Hans Bakker en Michiel Boersma hebben Ster-ondernemingen opgebouwd rond een strategische rotonde waarin de vijf groeistrategieën worden behandeld, die zij vervolgens middels uitgebreide gesprekken met dertig CEO’s uit het Nederlandse bedrijfsleven getest hebben. Ster-ondernemingen. Vijf groeistrategieën in een veranderend businesslandschap is een door en door pragmatisch boek dat ondernemers wakker moet schudden.
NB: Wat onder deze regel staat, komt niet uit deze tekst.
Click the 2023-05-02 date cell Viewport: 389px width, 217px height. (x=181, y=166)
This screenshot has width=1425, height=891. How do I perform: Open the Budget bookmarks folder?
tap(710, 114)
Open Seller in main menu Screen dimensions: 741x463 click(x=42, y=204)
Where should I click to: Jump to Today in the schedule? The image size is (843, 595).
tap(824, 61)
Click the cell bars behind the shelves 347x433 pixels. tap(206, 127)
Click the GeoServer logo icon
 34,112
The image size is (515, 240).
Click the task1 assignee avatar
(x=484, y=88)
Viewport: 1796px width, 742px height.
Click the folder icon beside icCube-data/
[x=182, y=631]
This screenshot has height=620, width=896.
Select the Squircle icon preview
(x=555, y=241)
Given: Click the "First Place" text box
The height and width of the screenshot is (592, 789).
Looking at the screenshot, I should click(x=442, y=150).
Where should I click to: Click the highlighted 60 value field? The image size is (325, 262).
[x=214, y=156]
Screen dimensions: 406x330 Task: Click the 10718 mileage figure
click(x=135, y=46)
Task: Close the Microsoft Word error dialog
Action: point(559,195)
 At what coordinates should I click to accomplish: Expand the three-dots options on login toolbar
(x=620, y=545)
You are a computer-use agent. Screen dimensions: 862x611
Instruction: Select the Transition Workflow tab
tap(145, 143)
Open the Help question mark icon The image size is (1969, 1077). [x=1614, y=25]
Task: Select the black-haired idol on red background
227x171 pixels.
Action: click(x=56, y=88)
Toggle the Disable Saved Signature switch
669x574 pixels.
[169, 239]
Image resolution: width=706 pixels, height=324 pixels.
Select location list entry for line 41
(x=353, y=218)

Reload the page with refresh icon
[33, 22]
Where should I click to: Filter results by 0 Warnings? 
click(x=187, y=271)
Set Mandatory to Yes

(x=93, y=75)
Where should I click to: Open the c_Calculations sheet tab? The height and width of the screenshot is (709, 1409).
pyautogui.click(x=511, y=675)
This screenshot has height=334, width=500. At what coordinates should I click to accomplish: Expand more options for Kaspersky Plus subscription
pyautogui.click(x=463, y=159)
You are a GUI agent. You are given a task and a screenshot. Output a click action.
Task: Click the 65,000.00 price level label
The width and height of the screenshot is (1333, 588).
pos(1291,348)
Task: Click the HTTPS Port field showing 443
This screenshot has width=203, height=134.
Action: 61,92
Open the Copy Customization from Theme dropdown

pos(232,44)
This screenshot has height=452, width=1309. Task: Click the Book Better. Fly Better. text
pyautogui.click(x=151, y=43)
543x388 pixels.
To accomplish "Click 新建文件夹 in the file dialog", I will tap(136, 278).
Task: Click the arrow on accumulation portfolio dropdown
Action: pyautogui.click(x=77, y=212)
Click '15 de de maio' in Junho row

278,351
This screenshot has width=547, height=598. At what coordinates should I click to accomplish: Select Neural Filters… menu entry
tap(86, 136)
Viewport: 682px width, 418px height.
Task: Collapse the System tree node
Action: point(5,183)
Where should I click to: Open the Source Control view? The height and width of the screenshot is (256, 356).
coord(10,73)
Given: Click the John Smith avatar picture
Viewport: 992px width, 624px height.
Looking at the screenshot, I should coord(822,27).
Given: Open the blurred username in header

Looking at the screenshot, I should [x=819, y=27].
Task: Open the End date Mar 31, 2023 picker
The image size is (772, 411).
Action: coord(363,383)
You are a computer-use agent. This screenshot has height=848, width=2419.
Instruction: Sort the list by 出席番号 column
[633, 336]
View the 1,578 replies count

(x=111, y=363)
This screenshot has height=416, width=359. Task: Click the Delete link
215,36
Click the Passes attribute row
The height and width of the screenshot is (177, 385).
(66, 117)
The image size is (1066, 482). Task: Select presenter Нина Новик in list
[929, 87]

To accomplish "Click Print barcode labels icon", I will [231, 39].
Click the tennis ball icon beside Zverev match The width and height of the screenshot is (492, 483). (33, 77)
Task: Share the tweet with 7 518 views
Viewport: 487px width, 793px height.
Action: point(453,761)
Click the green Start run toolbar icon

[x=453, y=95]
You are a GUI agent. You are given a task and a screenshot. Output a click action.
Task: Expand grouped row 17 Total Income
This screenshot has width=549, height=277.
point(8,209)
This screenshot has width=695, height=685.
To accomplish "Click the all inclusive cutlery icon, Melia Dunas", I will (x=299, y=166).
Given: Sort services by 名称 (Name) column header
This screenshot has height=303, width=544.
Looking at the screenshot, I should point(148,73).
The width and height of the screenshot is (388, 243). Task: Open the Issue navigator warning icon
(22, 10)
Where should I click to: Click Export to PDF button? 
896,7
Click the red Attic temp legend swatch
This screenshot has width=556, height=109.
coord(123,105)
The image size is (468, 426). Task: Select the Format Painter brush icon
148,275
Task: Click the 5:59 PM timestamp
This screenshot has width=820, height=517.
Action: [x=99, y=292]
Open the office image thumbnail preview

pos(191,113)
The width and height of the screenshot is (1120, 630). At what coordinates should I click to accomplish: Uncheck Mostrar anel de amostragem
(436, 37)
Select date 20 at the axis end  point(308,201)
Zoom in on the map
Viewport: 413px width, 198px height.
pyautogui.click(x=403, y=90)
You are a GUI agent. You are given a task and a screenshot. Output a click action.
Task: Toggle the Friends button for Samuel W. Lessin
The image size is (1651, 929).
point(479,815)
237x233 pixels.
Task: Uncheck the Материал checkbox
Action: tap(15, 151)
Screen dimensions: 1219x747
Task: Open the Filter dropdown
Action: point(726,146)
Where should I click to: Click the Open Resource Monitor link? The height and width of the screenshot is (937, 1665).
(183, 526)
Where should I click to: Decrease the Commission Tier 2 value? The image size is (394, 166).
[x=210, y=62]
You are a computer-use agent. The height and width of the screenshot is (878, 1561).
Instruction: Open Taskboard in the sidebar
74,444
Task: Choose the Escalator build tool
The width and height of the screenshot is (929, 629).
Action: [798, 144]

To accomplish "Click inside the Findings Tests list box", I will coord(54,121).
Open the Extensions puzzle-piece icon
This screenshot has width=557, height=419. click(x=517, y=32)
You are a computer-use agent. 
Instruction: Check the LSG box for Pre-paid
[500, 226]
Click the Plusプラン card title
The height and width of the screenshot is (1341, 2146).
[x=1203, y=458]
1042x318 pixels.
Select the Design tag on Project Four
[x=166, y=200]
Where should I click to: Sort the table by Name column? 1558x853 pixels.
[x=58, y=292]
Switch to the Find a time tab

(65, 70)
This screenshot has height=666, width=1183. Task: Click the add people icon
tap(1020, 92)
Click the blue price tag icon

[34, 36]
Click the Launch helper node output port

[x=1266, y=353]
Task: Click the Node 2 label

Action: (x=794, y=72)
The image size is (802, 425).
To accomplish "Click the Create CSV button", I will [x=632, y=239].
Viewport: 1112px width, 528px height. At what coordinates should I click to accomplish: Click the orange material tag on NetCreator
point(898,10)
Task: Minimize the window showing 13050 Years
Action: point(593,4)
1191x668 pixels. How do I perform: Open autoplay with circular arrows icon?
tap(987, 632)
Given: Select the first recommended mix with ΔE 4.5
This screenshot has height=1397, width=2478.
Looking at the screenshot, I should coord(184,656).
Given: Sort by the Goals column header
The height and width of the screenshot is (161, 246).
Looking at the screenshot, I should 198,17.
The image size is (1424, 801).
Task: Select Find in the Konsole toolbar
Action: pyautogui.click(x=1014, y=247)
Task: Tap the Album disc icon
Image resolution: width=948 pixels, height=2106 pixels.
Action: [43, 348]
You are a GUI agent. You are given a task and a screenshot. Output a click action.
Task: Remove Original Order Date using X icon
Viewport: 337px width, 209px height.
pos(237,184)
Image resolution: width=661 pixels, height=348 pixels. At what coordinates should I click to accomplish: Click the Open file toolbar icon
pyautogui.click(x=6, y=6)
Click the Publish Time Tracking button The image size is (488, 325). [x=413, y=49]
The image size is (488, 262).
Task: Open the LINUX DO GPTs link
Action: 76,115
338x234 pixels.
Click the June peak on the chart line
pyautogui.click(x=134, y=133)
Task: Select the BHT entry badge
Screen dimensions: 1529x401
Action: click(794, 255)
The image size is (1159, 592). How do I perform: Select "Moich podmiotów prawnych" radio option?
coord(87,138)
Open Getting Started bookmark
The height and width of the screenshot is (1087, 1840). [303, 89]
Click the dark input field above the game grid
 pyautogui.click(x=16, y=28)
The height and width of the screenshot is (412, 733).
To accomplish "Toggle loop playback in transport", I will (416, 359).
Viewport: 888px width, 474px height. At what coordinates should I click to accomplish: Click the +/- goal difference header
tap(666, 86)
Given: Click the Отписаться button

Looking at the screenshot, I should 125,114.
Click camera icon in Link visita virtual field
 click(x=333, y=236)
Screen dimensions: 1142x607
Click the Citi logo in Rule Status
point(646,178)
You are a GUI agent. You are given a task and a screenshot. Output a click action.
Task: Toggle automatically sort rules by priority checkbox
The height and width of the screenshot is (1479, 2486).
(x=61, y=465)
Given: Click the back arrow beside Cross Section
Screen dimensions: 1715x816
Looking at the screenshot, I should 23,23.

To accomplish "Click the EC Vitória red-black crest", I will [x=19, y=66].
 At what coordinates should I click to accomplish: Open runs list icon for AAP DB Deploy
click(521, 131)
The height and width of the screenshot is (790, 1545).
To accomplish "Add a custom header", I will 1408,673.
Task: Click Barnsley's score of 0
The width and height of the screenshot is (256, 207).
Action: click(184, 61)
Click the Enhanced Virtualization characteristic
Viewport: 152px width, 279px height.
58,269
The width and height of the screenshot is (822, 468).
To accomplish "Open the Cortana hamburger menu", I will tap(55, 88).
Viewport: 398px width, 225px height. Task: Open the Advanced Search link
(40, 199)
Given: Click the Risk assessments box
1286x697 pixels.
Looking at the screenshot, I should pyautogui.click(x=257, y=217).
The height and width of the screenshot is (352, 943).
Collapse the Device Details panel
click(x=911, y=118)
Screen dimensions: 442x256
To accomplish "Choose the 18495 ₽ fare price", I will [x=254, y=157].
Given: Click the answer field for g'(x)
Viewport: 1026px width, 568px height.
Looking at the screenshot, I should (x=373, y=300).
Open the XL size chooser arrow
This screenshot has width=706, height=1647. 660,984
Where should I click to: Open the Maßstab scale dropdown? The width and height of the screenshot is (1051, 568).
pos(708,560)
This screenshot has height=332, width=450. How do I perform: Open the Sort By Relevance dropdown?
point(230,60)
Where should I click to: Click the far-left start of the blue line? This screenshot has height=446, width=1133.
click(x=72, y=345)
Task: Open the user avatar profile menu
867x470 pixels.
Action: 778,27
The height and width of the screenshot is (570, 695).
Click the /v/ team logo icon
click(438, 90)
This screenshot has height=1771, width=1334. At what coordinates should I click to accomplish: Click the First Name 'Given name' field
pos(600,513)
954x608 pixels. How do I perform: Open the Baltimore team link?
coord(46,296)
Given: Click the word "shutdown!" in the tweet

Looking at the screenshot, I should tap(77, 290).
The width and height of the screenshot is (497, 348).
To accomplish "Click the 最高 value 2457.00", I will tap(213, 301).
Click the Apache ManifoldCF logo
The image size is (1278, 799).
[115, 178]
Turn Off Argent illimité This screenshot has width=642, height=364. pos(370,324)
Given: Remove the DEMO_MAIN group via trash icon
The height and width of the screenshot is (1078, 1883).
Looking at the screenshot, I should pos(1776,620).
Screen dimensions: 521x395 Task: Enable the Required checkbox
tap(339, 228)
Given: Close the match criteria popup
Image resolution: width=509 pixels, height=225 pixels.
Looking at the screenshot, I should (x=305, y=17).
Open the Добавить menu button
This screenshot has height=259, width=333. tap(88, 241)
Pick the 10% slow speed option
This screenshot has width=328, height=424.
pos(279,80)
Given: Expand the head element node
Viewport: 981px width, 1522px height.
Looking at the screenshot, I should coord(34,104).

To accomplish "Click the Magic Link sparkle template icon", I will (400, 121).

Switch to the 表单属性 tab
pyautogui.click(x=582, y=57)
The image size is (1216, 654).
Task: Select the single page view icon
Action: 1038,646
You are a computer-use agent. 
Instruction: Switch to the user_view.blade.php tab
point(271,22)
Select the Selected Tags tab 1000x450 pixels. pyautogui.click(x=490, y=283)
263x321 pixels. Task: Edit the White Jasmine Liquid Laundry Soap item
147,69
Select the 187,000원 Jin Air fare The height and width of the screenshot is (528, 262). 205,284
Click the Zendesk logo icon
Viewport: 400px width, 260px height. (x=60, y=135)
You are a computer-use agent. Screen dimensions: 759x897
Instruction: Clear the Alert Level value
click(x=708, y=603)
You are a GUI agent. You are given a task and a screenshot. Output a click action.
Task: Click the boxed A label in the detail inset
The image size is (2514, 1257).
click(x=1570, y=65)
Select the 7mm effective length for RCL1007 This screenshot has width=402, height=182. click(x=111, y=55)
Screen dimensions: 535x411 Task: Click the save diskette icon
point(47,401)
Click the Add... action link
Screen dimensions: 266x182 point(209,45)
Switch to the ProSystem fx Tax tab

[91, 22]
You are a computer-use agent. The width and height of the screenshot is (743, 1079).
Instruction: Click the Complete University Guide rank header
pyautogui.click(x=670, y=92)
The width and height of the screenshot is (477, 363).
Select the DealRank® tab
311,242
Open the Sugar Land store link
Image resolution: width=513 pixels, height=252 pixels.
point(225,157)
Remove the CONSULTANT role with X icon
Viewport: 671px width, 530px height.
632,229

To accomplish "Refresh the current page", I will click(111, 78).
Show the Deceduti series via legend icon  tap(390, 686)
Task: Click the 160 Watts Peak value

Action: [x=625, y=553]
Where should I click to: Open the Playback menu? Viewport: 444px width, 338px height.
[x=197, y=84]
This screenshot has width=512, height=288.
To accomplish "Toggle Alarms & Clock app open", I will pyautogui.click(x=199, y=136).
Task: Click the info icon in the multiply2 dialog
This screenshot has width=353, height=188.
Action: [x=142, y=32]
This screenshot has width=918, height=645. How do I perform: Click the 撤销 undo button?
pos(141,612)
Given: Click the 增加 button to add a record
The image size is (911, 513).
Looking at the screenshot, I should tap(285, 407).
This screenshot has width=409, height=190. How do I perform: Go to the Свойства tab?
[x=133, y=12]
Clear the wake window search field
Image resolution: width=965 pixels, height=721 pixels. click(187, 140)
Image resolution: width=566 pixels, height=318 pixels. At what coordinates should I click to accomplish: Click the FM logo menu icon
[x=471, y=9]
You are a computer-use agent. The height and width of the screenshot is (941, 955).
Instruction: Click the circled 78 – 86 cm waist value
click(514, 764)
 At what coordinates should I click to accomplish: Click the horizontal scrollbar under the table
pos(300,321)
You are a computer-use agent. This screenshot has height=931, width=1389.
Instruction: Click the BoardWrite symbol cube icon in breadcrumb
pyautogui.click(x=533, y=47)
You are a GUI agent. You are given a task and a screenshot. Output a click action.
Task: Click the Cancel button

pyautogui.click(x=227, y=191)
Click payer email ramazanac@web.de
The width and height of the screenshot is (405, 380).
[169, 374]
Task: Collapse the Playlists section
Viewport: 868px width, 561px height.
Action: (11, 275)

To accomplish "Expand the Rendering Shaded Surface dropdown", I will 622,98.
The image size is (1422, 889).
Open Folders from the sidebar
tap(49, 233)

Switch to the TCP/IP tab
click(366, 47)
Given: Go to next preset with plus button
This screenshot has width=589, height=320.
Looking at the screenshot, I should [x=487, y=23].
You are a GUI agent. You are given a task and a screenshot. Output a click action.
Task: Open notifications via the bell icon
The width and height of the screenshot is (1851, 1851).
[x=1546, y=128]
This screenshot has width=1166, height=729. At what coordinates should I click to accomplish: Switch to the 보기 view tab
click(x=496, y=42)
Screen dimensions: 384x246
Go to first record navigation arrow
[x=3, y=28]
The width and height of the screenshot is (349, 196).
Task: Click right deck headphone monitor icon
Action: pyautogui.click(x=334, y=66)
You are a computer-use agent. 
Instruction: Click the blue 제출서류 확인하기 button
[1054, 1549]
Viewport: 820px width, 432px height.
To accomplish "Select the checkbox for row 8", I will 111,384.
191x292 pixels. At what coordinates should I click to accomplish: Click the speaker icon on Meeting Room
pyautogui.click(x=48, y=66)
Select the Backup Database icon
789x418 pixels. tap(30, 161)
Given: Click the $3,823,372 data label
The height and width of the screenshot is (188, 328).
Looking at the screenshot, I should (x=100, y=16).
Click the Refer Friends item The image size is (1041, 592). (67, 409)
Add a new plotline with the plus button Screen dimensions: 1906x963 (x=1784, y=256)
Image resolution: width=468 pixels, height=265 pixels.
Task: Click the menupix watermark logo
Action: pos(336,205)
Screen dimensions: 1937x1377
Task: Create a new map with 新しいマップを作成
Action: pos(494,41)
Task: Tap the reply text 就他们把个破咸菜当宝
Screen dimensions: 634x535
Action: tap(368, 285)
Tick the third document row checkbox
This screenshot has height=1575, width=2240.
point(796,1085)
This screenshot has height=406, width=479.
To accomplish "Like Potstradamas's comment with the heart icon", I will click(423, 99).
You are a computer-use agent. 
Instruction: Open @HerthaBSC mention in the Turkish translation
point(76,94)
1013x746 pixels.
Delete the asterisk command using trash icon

Het plan voor het boek ontkiemde een paar jaar geleden, toen Boersma op uitnodiging van Bakker een college verzorgde naar aanleiding van een destijds geruchtmakende overname in de energiesector. Boersma: ‘We zeiden na afloop tegen elkaar: deze case is eigenlijk een boek waard. Maar al snel verdween onze behoefte tot terugblikken, het leek ons nuttiger om te werken aan strategische opties voor de toekomst. Voordat we de vijf opties beschrijven gaan we in op negen structurele ontwikkelingen die volgens ons het mondiale bedrijfsleven, dus ook het Nederlandse, ingrijpend gaan veranderen. Denk daarbij aan demografische factoren als bevolkingsgroei en vergrijzing en de daaruit voortvloeiende groeidilemma’s die te maken hebben met voedsel, water, grondstoffen, klimaat en energie, maar ook aan de opkomst van de digitalisering en het mondiger worden van klanten. Daar moet elk bedrijf iets mee.’ Toen de opties waren uitgewerkt, bestond bij de auteurs de behoefte ze aan een aantal CEO’s voor te leggen. ‘Dat zijn er uiteindelijk dertig geworden, uit allerlei bedrijfstakken. We hebben gesproken met de captains van beursgenoteerde bedrijven, staatsbedrijven, familiebedrijven, ondernemingen die in handen van private equity zijn; starters, groeiers en volwassen bedrijven.’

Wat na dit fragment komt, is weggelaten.